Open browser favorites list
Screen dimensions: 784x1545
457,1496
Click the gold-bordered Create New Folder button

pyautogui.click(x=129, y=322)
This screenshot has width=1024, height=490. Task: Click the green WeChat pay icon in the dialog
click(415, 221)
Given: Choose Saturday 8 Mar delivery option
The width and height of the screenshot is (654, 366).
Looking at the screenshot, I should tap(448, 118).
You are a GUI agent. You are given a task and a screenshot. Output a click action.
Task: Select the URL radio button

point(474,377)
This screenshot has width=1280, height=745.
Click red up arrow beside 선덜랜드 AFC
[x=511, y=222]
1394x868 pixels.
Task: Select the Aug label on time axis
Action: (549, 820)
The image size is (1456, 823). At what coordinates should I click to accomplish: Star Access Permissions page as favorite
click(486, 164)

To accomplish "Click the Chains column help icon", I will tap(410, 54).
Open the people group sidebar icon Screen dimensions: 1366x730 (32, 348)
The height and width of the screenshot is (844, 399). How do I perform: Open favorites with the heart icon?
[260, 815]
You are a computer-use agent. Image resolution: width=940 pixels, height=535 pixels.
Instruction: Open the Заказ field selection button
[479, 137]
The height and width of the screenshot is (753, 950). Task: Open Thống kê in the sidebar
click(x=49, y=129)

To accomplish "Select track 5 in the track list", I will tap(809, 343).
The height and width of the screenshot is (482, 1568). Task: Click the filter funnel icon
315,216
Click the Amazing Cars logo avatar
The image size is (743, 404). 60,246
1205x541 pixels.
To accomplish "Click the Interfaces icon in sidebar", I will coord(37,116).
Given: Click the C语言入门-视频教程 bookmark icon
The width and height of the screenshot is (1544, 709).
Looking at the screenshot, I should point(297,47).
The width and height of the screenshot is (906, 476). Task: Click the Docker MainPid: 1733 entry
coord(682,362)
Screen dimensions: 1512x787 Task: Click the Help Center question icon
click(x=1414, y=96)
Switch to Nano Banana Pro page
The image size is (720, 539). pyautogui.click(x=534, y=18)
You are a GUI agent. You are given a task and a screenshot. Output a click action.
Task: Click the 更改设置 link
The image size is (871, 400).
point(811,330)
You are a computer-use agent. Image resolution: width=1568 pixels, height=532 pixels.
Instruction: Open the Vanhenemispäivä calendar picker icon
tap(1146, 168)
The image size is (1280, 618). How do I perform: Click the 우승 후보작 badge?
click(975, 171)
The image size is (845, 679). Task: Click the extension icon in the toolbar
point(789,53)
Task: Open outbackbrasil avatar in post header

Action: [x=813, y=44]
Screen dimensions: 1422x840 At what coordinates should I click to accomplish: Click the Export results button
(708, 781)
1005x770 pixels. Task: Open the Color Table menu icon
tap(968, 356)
== == ==
## WRITTEN REQUEST
Recast every line of the entries above as a Markdown table with two columns, Row and Text, numbering the rows in order and skipping blank lines.

## TASK OUTPUT
| Row | Text |
|---|---|
| 1 | Open browser favorites list |
| 2 | Screen dimensions: 784x1545 |
| 3 | 457,1496 |
| 4 | Click the gold-bordered Create New Folder button |
| 5 | pyautogui.click(x=129, y=322) |
| 6 | This screenshot has width=1024, height=490. Task: Click the green WeChat pay icon in the dialog |
| 7 | click(415, 221) |
| 8 | Given: Choose Saturday 8 Mar delivery option |
| 9 | The width and height of the screenshot is (654, 366). |
| 10 | Looking at the screenshot, I should tap(448, 118). |
| 11 | You are a GUI agent. You are given a task and a screenshot. Output a click action. |
| 12 | Task: Select the URL radio button |
| 13 | point(474,377) |
| 14 | This screenshot has width=1280, height=745. |
| 15 | Click red up arrow beside 선덜랜드 AFC |
| 16 | [x=511, y=222] |
| 17 | 1394x868 pixels. |
| 18 | Task: Select the Aug label on time axis |
| 19 | Action: (549, 820) |
| 20 | The image size is (1456, 823). At what coordinates should I click to accomplish: Star Access Permissions page as favorite |
| 21 | click(486, 164) |
| 22 | To accomplish "Click the Chains column help icon", I will tap(410, 54). |
| 23 | Open the people group sidebar icon Screen dimensions: 1366x730 (32, 348) |
| 24 | The height and width of the screenshot is (844, 399). How do I perform: Open favorites with the heart icon? |
| 25 | [260, 815] |
| 26 | You are a computer-use agent. Image resolution: width=940 pixels, height=535 pixels. |
| 27 | Instruction: Open the Заказ field selection button |
| 28 | [479, 137] |
| 29 | The height and width of the screenshot is (753, 950). Task: Open Thống kê in the sidebar |
| 30 | click(x=49, y=129) |
| 31 | To accomplish "Select track 5 in the track list", I will tap(809, 343). |
| 32 | The height and width of the screenshot is (482, 1568). Task: Click the filter funnel icon |
| 33 | 315,216 |
| 34 | Click the Amazing Cars logo avatar |
| 35 | The image size is (743, 404). 60,246 |
| 36 | 1205x541 pixels. |
| 37 | To accomplish "Click the Interfaces icon in sidebar", I will coord(37,116). |
| 38 | Given: Click the C语言入门-视频教程 bookmark icon |
| 39 | The width and height of the screenshot is (1544, 709). |
| 40 | Looking at the screenshot, I should point(297,47). |
| 41 | The width and height of the screenshot is (906, 476). Task: Click the Docker MainPid: 1733 entry |
| 42 | coord(682,362) |
| 43 | Screen dimensions: 1512x787 Task: Click the Help Center question icon |
| 44 | click(x=1414, y=96) |
| 45 | Switch to Nano Banana Pro page |
| 46 | The image size is (720, 539). pyautogui.click(x=534, y=18) |
| 47 | You are a GUI agent. You are given a task and a screenshot. Output a click action. |
| 48 | Task: Click the 更改设置 link |
| 49 | The image size is (871, 400). |
| 50 | point(811,330) |
| 51 | You are a computer-use agent. Image resolution: width=1568 pixels, height=532 pixels. |
| 52 | Instruction: Open the Vanhenemispäivä calendar picker icon |
| 53 | tap(1146, 168) |
| 54 | The image size is (1280, 618). How do I perform: Click the 우승 후보작 badge? |
| 55 | click(975, 171) |
| 56 | The image size is (845, 679). Task: Click the extension icon in the toolbar |
| 57 | point(789,53) |
| 58 | Task: Open outbackbrasil avatar in post header |
| 59 | Action: [x=813, y=44] |
| 60 | Screen dimensions: 1422x840 At what coordinates should I click to accomplish: Click the Export results button |
| 61 | (708, 781) |
| 62 | 1005x770 pixels. Task: Open the Color Table menu icon |
| 63 | tap(968, 356) |